Executive Director of the Third World Network (TWN), Dr Yao Graham has said President Nana Addo Dankwa Akufo-Addo has a thin skin when it comes to accepting dissenting views or opinions on his administration’s handling of corruption-related issues and the way he also conducts himself sometimes.
He said the president’s posture and reaction towards some comments made against him show that he is intolerant.
He referred to the response the president gave to the Executive Director of Afrobarometer, Professor Gyima Boadi, when he made a statement on the president’s anti-corruption credentials over the Daniel Yao Domelevo matter.
President Akufo-Addo had ordered the former Auditor General, Daniel Domelevo, to proceed on mandatory retirement last year.
Prof Boadi in commenting on this said the order by the president was a huge dent on the president’s anti-corruption credibility which he described as being in tatters.
“As for the President’s credibility in terms of anti-corruption, I am afraid to say it is in tatters. It has been in tatters for a while but this puts a nail in the coffin. I see Domelevo as a victim of well-orchestrated actions by individuals who are government officials and by state institutions,” Prof. Gyimah-Boadi said in a radio interview.
He added “Mr. Domelevo was exercising proper constitutional and legal oversight and officials and institutions that Mr. Domelevo has sought to hold to account. The man was doing his best to protect the public purse to claim surcharges for improperly spent public funds.

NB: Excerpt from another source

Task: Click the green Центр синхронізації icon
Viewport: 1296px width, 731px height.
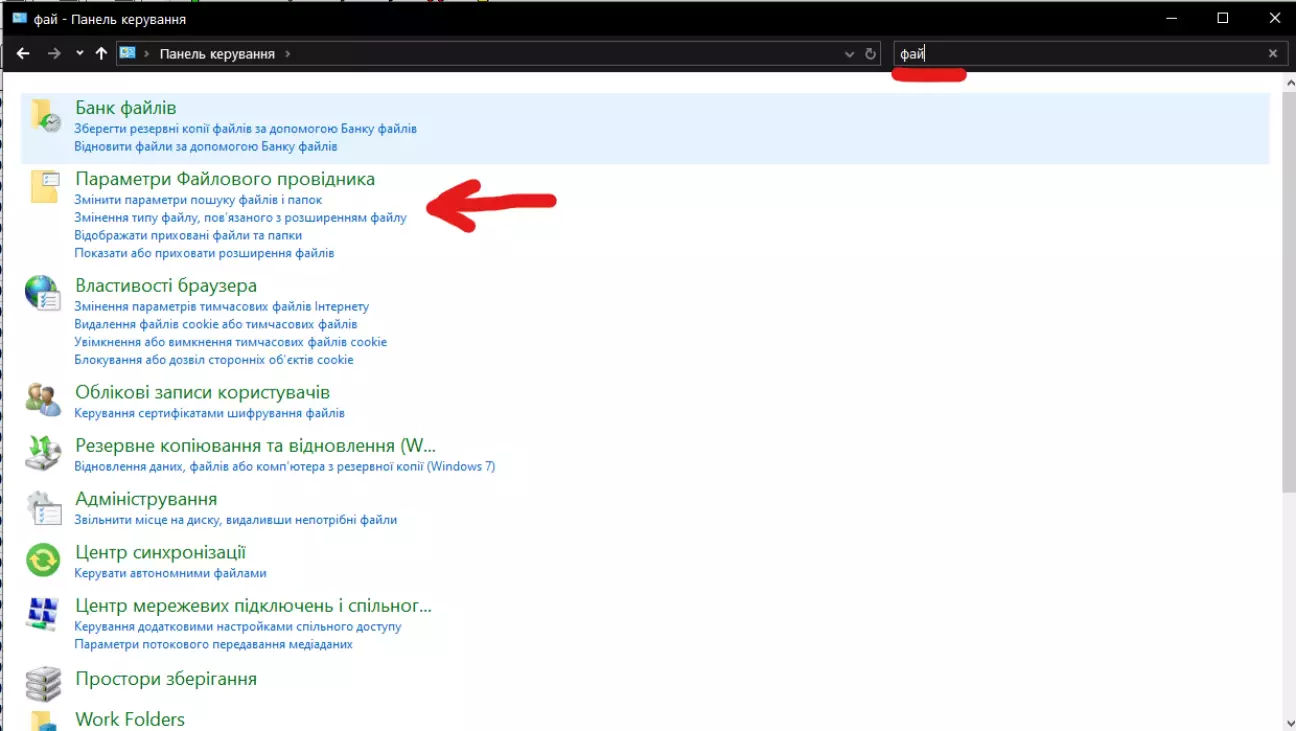Action: 43,560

One who is trying to fight corruption is one who is being persecuted and hounded out of office.”
However, a livid Mr Akufo-Addo stated that “It is, thus, very disappointing to hear a very senior and otherwise distinguished member of civil society make such loose and thoughtless statement like the President’s credibility on anti-corruption is in ‘tatters’ and ‘has been in tatters for a while,’ and that the compulsory retirement of Mr Domelevo puts a nail in the coffin of the President’s credibility.”
According to the Presidency, “such statements are not based on facts and driven likely by emotions. The fact is that the President’s credibility on anti-corruption is unmatched and no amount of misconceived opinions can change that.”
Mr Akufo-Addo in a meeting with members of the anti-corruption coalition on Wednesday, August 18, 2021 told the group that he has not deviated from his commitment to developing state anti-corruption institutions by ensuring that their budgetary allocation goes to them timely.
“In my commitment to developing state agencies to act in the interest of whom they serve, I have not deviated from that. But there is something we cannot overlook, the highly political atmosphere in which some of these allegations are raised, in which some of the CSOs are privy to and complicit,” he said.
Commenting on this on the Key Points on TV3 with Dzifa Bampoh on Saturday, August 21, Dr Yao Graham said “The president is right when he talks about budgetary allocations but at the same time there are some signals which point to him being rather thin skin in reacting in ways in which are a bit over the top.
“For example the attack on Professor Gyima Boadi. That really was not befitting of the presidency because that clearly was Gyima Boadi being personal?”